GIVEN DATA section start

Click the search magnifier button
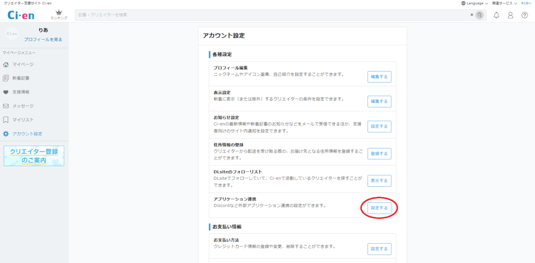The width and height of the screenshot is (535, 263). point(479,15)
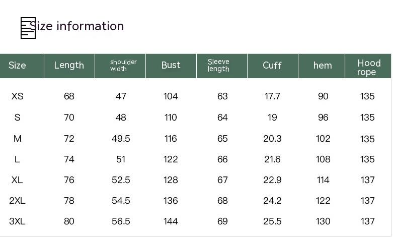The width and height of the screenshot is (393, 237).
Task: Click the Size information heading
Action: 77,26
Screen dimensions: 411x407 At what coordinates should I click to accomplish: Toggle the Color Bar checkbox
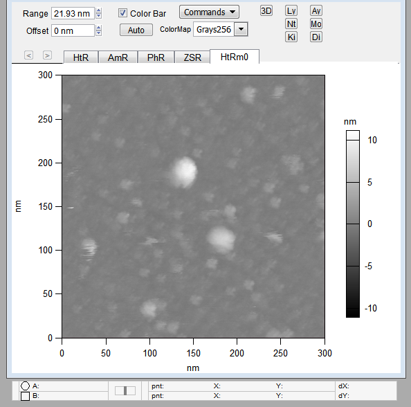pos(122,13)
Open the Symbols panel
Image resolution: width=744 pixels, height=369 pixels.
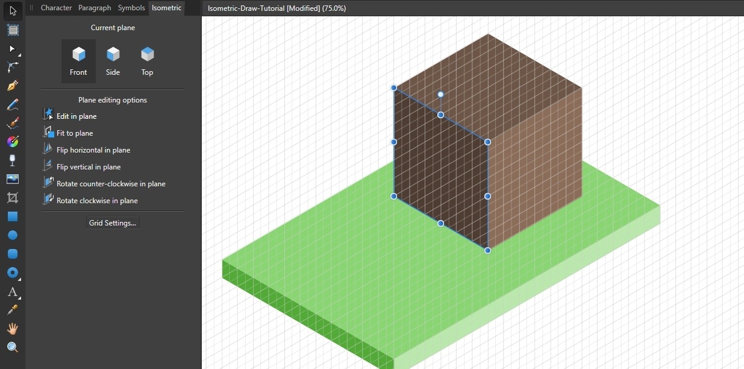(131, 8)
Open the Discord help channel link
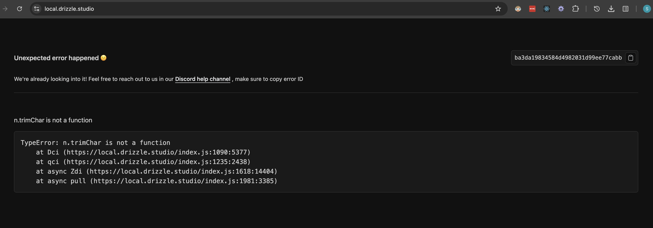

GIVEN DATA section end

* _YOUR TASK_: Where the line containing "Screen dimensions: 411x407" appears in the data above, begin there and output every line through the last, exactly and without pictures.

* _ANSWER TO THIS TASK_:
Screen dimensions: 411x407 At what coordinates should I click to accomplish: Toggle the Color Bar checkbox
pos(122,13)
Open the Symbols panel
Image resolution: width=744 pixels, height=369 pixels.
(131, 8)
Open the Discord help channel link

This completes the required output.